Tubeless... any cheaper kit?

ugo.santalucia
ugo.santalucia Posts: 28,313
edited August 2014 in Cyclocross
I have a set of Alpha 340, already taped with one layer of yellow Stans... I want to go tubeless with a pair of Vittoria XN PRO and the Stans Cyclocross kit costs 50 quid... any cheaper but as effective solution? I am happy to pay 50 quid if that's the best option, just wondering if I am missing something
left the forum March 2023

Comments

  • Monty Dog
    Monty Dog Posts: 20,614
    No need for a tubeless kit IMO, particularly the rip-off rim strips. Make your own using a split BMX tube - trickier finding a suitable tube with presta valves , plus a bottle of Stans sealant. Been running some 29x3" Knards at 10psi on my MTB using this technique through the winter burp-free.
    Make mine an Italian, with Campagnolo on the side..
  • I don't really get why you would need a (conversion) kit with these rims?
    Just add another layer of yellow tape two tubeless valves will set you back 8 quid and a big bottle of stan's liquid latex another 10. if the bead is tight it's good (use soapy water if necessary).
  • ugo.santalucia
    ugo.santalucia Posts: 28,313
    Thanks... I somehow figured out the rubber strip was essential for a tight fit
    left the forum March 2023
  • russyh
    russyh Posts: 1,375
    Ugo, superstars components sell the tape and valves pretty cheap, use them for my mtb rims, as good as the stans kit

    Link
    http://superstar.tibolts.co.uk/index.ph ... bom24ts9e2
  • I got the tape and valves from Superstar, the liquid from my lbs as I was impatient, much cheaper than the kits.
  • On Stan's rims you only need the yellow tape as they are tubeless specific. If you are converting non-tubeless rims then the rim strips are required to get an airtight fit.
    Nil Points
  • ugo.santalucia
    ugo.santalucia Posts: 28,313
    Thanks everybody.. got the valves and sealant... 24 quid for Stans... half the initial budget... happy with that
    left the forum March 2023
  • Monty Dog
    Monty Dog Posts: 20,614
    The trick is to make sure the bead is a tight fit on the rims - try fitting the tyres with regular tubes first to check how tightly the beads seal on the rim ledge - inflate and then deflate and pinch the tyre to see if the beads remain tight in position - add another layer of yellow tape if the bead doesn't stay put.
    Make mine an Italian, with Campagnolo on the side..
  • ugo.santalucia
    ugo.santalucia Posts: 28,313
    Good tip Monty
    left the forum March 2023
  • ugo.santalucia
    ugo.santalucia Posts: 28,313
    The front is tubeless... ATM no burping and it seems to hold the pressure well.... tomorrow I'll do the rear and road test it
    left the forum March 2023
  • ugo.santalucia
    ugo.santalucia Posts: 28,313
    I am tubeless... am I supposed to notice any difference?

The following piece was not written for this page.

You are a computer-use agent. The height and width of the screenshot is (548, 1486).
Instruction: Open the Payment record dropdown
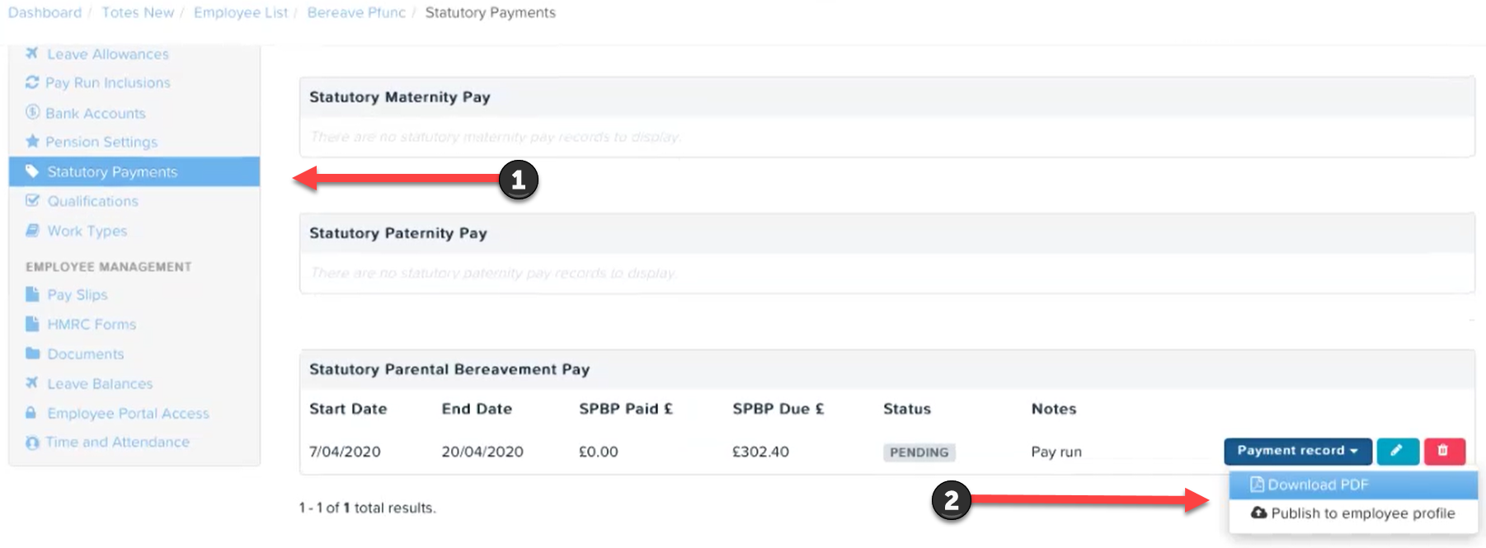[x=1298, y=451]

    The ride is exactly the same... on the up side, the bike is lighter and after 48 hours from pumping and 2 hours of riding, mainly on stones and gravel, the tyres have only gone from 60 to 55 PSI... :D

    http://paolocoppo.drupalgardens.com/con ... conversion
    left the forum March 2023
  • ride_whenever
    ride_whenever Posts: 13,279
    depends on the tyres, they should be slightly smoother. However the big advantage is lack of punctures.
  • ugo.santalucia
    ugo.santalucia Posts: 28,313
    When they take a hit they sound different, more hollow, but they feel the same...
    left the forum March 2023
  • ride_whenever
    ride_whenever Posts: 13,279
    are you faster??? I suspect that you should have a bit more grip.
  • ugo.santalucia
    ugo.santalucia Posts: 28,313
    are you faster??? I suspect that you should have a bit more grip.

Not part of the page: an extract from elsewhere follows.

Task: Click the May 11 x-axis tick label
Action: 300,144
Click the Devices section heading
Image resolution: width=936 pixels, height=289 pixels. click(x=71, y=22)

    Acceleration seems a bit nippier, but that can be the lower weight on the rim...
    left the forum March 2023
  • Monty Dog
    Monty Dog Posts: 20,614
    55psi on a CX tyre? I consider 35psi too high for a CX tyre and 20psi too much for MTB - let some air out and enjoy the grip.
    Make mine an Italian, with Campagnolo on the side..
  • ugo.santalucia
    ugo.santalucia Posts: 28,313
    Monty Dog wrote:
    55psi on a CX tyre? I consider 35psi too high for a CX tyre and 20psi too much for MTB - let some air out and enjoy the grip.

    I'm trying to find the best compromise for Roubaix... I still need to do 100 miles of tarmac... :roll:
    left the forum March 2023
  • tgotb
    tgotb Posts: 4,714
    Monty Dog wrote:
    55psi on a CX tyre? I consider 35psi too high for a CX tyre and 20psi too much for MTB - let some air out and enjoy the grip.

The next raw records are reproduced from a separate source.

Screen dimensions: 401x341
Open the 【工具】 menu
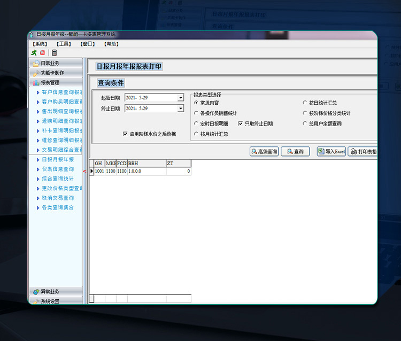tap(64, 44)
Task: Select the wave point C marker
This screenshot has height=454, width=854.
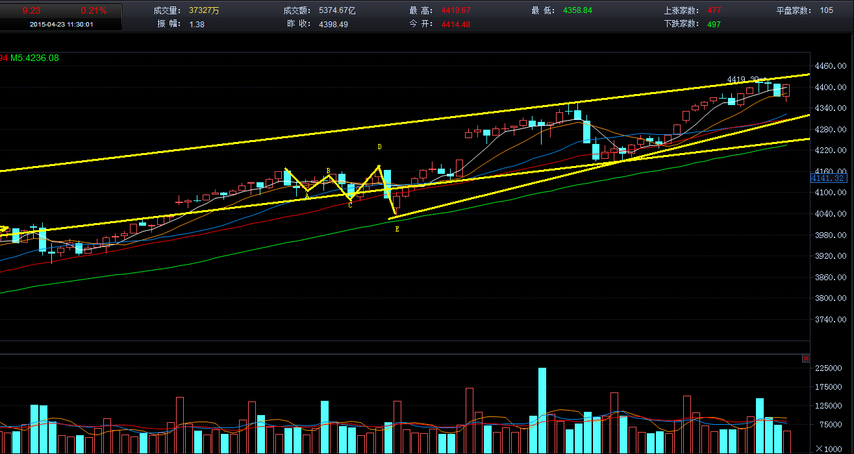Action: (350, 205)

    I'm trying to find the best compromise for Roubaix... I still need to do 100 miles of tarmac... :roll:
    I've found 50-60psi with "all-round" tyres (Vittoria XG Pro) to be pretty good for a mixture of tarmac and hard trails (towpath, Richmond Park etc). In the season, if I'm training after work, I'll ride to/from the office at 50-60psi and then let them down to 18-20 for the training.

    Riding back home afterwards can be a bit "interesting" if I can't be bothered to pump them up again and then forget I'm riding at race pressure...
    Pannier, 120rpm.
  • ugo.santalucia
    ugo.santalucia Posts: 28,313
    That's my experience too... under 50 PSI they get a bit draggy for the tarmac
    left the forum March 2023
  • philscook
    philscook Posts: 11
    Ugo,

    How you getting on with your Alpha 340 tubeless? I had my LBS build me some last week. Mounted Clement PDX tubeless at the weekend. This is my first experience of tubeless and expected a faff-on which they were. My mate who's run tubeless for years helped along with his compressor.

    I know these tires aren't sold as tubeless compatible, but have done lots of research and people have ran them tubeless without problem.... Once I got the tires seated and sealed, all seemed great. Tires kept pressure only loosing a few PSI a night.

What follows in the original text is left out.